** To do **
Print out all the records, word for word.

** Recorded data **

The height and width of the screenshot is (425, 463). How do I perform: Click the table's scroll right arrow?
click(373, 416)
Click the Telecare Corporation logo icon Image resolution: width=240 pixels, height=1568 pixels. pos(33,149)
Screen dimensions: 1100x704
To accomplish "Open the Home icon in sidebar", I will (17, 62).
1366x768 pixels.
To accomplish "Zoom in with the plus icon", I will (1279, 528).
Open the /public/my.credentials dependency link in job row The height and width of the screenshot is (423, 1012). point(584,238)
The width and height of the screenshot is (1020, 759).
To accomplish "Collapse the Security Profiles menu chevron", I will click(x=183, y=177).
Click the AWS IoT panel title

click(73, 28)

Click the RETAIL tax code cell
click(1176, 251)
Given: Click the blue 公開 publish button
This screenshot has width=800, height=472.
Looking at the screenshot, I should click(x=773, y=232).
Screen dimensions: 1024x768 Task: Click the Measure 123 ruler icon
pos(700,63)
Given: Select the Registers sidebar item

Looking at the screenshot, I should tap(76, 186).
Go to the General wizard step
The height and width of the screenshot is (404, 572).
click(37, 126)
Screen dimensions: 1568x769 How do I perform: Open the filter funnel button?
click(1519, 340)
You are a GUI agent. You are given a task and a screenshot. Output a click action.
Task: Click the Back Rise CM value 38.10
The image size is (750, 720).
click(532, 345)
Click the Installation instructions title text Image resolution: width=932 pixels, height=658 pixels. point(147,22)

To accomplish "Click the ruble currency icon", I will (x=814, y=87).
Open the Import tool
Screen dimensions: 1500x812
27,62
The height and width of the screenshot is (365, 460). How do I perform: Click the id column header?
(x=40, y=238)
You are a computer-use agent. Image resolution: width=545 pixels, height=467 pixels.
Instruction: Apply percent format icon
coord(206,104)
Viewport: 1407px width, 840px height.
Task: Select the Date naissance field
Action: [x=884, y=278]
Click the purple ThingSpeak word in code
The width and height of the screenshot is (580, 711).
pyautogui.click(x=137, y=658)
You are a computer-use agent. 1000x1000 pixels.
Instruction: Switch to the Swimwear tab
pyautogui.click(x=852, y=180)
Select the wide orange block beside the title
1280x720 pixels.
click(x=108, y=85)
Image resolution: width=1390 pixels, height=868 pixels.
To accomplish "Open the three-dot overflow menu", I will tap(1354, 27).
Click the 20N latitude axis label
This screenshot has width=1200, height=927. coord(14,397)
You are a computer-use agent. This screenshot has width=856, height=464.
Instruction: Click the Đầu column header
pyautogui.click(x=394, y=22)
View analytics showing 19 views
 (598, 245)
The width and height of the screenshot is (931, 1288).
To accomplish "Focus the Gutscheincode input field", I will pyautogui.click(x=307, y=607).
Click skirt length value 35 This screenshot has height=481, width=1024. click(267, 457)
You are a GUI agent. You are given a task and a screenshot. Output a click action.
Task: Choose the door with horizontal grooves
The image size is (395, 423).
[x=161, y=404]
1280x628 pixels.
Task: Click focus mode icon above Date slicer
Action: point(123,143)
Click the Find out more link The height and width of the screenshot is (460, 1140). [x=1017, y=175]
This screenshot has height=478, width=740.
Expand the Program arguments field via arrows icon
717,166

** Response **
The height and width of the screenshot is (425, 463). How do I perform: Click the table's scroll right arrow?
click(373, 416)
Click the Telecare Corporation logo icon Image resolution: width=240 pixels, height=1568 pixels. pos(33,149)
Screen dimensions: 1100x704
To accomplish "Open the Home icon in sidebar", I will (17, 62).
1366x768 pixels.
To accomplish "Zoom in with the plus icon", I will (1279, 528).
Open the /public/my.credentials dependency link in job row The height and width of the screenshot is (423, 1012). point(584,238)
The width and height of the screenshot is (1020, 759).
To accomplish "Collapse the Security Profiles menu chevron", I will click(x=183, y=177).
Click the AWS IoT panel title

click(73, 28)

Click the RETAIL tax code cell
click(1176, 251)
Given: Click the blue 公開 publish button
This screenshot has width=800, height=472.
Looking at the screenshot, I should click(x=773, y=232).
Screen dimensions: 1024x768 Task: Click the Measure 123 ruler icon
pos(700,63)
Given: Select the Registers sidebar item

Looking at the screenshot, I should tap(76, 186).
Go to the General wizard step
The height and width of the screenshot is (404, 572).
click(37, 126)
Screen dimensions: 1568x769 How do I perform: Open the filter funnel button?
click(1519, 340)
You are a GUI agent. You are given a task and a screenshot. Output a click action.
Task: Click the Back Rise CM value 38.10
The image size is (750, 720).
click(532, 345)
Click the Installation instructions title text Image resolution: width=932 pixels, height=658 pixels. point(147,22)

To accomplish "Click the ruble currency icon", I will (x=814, y=87).
Open the Import tool
Screen dimensions: 1500x812
27,62
The height and width of the screenshot is (365, 460). How do I perform: Click the id column header?
(x=40, y=238)
You are a computer-use agent. Image resolution: width=545 pixels, height=467 pixels.
Instruction: Apply percent format icon
coord(206,104)
Viewport: 1407px width, 840px height.
Task: Select the Date naissance field
Action: [x=884, y=278]
Click the purple ThingSpeak word in code
The width and height of the screenshot is (580, 711).
pyautogui.click(x=137, y=658)
You are a computer-use agent. 1000x1000 pixels.
Instruction: Switch to the Swimwear tab
pyautogui.click(x=852, y=180)
Select the wide orange block beside the title
1280x720 pixels.
click(x=108, y=85)
Image resolution: width=1390 pixels, height=868 pixels.
To accomplish "Open the three-dot overflow menu", I will tap(1354, 27).
Click the 20N latitude axis label
This screenshot has width=1200, height=927. coord(14,397)
You are a computer-use agent. This screenshot has width=856, height=464.
Instruction: Click the Đầu column header
pyautogui.click(x=394, y=22)
View analytics showing 19 views
 (598, 245)
The width and height of the screenshot is (931, 1288).
To accomplish "Focus the Gutscheincode input field", I will pyautogui.click(x=307, y=607).
Click skirt length value 35 This screenshot has height=481, width=1024. click(267, 457)
You are a GUI agent. You are given a task and a screenshot. Output a click action.
Task: Choose the door with horizontal grooves
The image size is (395, 423).
[x=161, y=404]
1280x628 pixels.
Task: Click focus mode icon above Date slicer
Action: point(123,143)
Click the Find out more link The height and width of the screenshot is (460, 1140). [x=1017, y=175]
This screenshot has height=478, width=740.
Expand the Program arguments field via arrows icon
717,166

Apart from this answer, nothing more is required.